A transition is part of a screen definition and is used to go one from screen to another (or back to the same). Transitions are used to process input (not to prepare data for presentation), which is separated from the screen actions which are used to prepare data for presentation (not to process input).
If there is a transition name in the URL path the service or actions of the transition will be run, a response to the transition selected (based on conditions and whether there was an error), and then the response will be followed, usually to another screen.
When a service is called (often from a transition or screen action) the Service Facade validates and cleans up the input parameters to the service call using the defined input parameters on the service definition, and then calls the defined inline or external script, Java method, auto or implicit entity operation, or remote service.
Entity operations, which interact with the database, should only be called from services for write operations and can be called from actions anywhere for read operations (transition or screen actions, service scripts/methods, etc).
Web Service requests generally follow the same path as a form submission request from a web browser that is handled by a Screen Transition.

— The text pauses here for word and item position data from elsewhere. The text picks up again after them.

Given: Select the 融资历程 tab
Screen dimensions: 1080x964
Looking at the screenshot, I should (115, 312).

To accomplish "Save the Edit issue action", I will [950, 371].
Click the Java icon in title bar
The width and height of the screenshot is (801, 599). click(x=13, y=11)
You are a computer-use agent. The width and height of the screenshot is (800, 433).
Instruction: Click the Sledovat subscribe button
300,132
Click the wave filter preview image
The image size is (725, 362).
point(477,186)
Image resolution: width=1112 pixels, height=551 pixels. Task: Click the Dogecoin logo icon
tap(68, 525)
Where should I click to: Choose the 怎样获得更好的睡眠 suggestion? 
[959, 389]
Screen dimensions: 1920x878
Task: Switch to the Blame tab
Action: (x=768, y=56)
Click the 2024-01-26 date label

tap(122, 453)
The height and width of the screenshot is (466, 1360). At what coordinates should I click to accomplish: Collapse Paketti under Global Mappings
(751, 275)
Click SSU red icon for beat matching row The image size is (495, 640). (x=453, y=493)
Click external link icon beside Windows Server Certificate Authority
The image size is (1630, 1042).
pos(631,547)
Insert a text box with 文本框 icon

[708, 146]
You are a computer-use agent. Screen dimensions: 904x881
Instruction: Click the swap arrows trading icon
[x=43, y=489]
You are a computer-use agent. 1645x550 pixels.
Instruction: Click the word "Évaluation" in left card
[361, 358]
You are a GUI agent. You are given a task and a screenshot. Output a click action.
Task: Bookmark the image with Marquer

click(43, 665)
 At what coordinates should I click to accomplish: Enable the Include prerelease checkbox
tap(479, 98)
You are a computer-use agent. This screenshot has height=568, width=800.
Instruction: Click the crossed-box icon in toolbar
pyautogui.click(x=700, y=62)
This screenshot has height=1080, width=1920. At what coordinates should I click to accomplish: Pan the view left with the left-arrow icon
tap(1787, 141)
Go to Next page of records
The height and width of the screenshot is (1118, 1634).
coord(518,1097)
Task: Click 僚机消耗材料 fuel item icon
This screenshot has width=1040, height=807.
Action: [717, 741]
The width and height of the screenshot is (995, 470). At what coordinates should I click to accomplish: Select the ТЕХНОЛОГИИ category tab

The incoming data will be handled by the transition actions, and typically the response will be handled by an action that sends back the encoded response (in XML, JSON, etc) and the default-response for the transition will be of type "none" so that no screen is rendered and no redirecting to a screen is done.
Incoming email is handled through Email ECA rules which are called by the
org.moqui.impl.EmailServices.poll#EmailServer service (configured using the EmailServer entity). These rules have information about the email received parsed and available to them in structured Maps. If the condition of a rule passes, then the actions of the rule will be run. Rules can be written to do anything you would like, typically saving the message somewhere, adding it to a queue for review based on content, generating an automated response, and so on.
Outgoing email is most easily done with a call to the
org.moqui.impl.EmailServices.send#EmailTemplate service. This service uses the passed in emailTemplateId to lookup an EmailTemplate record that has settings for the email to render, including the subject, the from address, the XML Screen to render and use for the email body, screens or templates to render and attach, and various other options. This is meant to be used for all sorts of emails, especially notification messages and system-managed communication like customer service replies and such.